This month marks the arrival of the 5th annual 30 Characters Challenge, the excellent event run by ComixTribe publisher Tyler James, where participants have to create a new comic character for every day of the whole month of November. I participated in the first year, successfully completing the challenge with 30 badly-drawn characters of my own, but haven’t done it again since. I won’t be participating this year either, but thought it might be fun to spend each day writing up a little showcase to celebrate a new comic character who showed up in comic pages for the first time this year. Comics are one of the most highly inventive mediums around, and this has been a particularly strong year for pumping out exciting new stories packed with compelling new characters. Let’s take a look at some of my favourites.

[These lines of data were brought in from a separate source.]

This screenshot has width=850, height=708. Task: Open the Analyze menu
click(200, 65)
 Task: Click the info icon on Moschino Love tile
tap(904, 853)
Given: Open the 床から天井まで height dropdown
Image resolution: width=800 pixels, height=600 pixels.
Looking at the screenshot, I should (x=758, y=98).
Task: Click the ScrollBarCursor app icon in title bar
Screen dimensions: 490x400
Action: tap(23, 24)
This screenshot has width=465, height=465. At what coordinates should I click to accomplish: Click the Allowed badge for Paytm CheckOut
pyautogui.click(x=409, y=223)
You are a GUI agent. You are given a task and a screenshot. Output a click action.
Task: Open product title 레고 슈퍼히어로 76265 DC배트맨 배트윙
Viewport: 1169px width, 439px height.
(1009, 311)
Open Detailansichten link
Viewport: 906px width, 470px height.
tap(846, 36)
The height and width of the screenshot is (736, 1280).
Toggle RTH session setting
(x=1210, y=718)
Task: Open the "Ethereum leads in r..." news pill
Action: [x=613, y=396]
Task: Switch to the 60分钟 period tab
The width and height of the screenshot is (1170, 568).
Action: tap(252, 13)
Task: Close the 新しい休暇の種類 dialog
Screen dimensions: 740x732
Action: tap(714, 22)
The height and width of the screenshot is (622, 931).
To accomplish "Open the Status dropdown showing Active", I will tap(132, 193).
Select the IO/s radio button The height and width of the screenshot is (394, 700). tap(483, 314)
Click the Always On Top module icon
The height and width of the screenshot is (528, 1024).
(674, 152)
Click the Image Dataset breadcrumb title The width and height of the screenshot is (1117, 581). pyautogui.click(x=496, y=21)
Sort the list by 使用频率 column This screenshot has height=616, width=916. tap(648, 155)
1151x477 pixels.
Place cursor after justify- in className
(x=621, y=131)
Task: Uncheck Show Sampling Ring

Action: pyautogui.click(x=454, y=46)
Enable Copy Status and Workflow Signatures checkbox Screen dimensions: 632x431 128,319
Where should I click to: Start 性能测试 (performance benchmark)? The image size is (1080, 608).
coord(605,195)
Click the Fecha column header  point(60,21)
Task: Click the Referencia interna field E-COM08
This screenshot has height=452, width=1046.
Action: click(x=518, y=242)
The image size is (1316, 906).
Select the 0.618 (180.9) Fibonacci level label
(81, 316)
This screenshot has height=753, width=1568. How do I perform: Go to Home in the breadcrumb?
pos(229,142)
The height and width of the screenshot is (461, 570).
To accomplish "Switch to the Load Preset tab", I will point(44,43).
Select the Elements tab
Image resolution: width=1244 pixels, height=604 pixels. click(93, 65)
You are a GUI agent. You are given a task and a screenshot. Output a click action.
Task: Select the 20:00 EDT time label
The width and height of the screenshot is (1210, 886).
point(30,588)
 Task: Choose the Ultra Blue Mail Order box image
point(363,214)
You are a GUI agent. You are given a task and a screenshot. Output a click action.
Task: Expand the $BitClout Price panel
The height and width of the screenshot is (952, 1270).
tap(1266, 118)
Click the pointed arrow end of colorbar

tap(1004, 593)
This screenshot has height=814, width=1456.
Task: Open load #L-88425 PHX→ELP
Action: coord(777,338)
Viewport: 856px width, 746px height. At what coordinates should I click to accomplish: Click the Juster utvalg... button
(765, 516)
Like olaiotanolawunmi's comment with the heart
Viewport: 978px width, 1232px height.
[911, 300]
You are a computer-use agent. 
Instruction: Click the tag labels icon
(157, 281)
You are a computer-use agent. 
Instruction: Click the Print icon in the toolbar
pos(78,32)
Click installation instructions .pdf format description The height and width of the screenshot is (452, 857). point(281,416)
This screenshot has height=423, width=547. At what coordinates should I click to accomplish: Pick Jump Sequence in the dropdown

For evidence of the positive impact new characters can have on the comics landscape, one need look no further than the letters page of Sex Criminals #2. In the reactions to the first issue of writer Matt Fraction and artist Chip Zdarsky’s stellar new series, we read the same testimonial over and over: that the story of Suzie’s sexual awakening was a breath of fresh air for so many female readers, that it resonated with so many of their own experiences, that female teenage sexuality is so rarely explored in comics, or indeed any medium of entertainment.
In the first issue of Sex Criminals, we get the tale of Suzie, as told to us by Suzie herself. The whole idea of Suzie stepping out of the world of the comic to break the 4th wall and talk directly to us adds a sense of intimacy between reader and character, making her feel more fully-realised and helping her personality shine through all the more. Through Suzie’s account, we learn about her very unusual gift: the ability to stop time when she orgasms.
Of course, in the flashforward at the beginning (and in the title) we see that Suzie gets involved in a scheme to use this most strange of superpowers to rob a bank, but the book is about so much more than the high concept. Through that hook, we get insight into all the awkwardness and embarrassment Suzie feels in her formative years, unable to fully grasp the changes going on in her body and lacking any reliable source of information to turn to for guidance. In one particular high-point in this first issue, the most “sexually experienced” girl in her year at high school shares a series of increasingly ridiculous scribblings on a bathroom stall depicting the sexual positions she must master.
Suzie’s experiences are mostly hilarious, but at times they’re also touching and even a little heartbreaking. She feels like a very human character, and from the first issue we’re firmly invested in where the narrative will take her. Issue #2 would require a filling in of the secon half of the equation… but we’ll get to that tomorrow!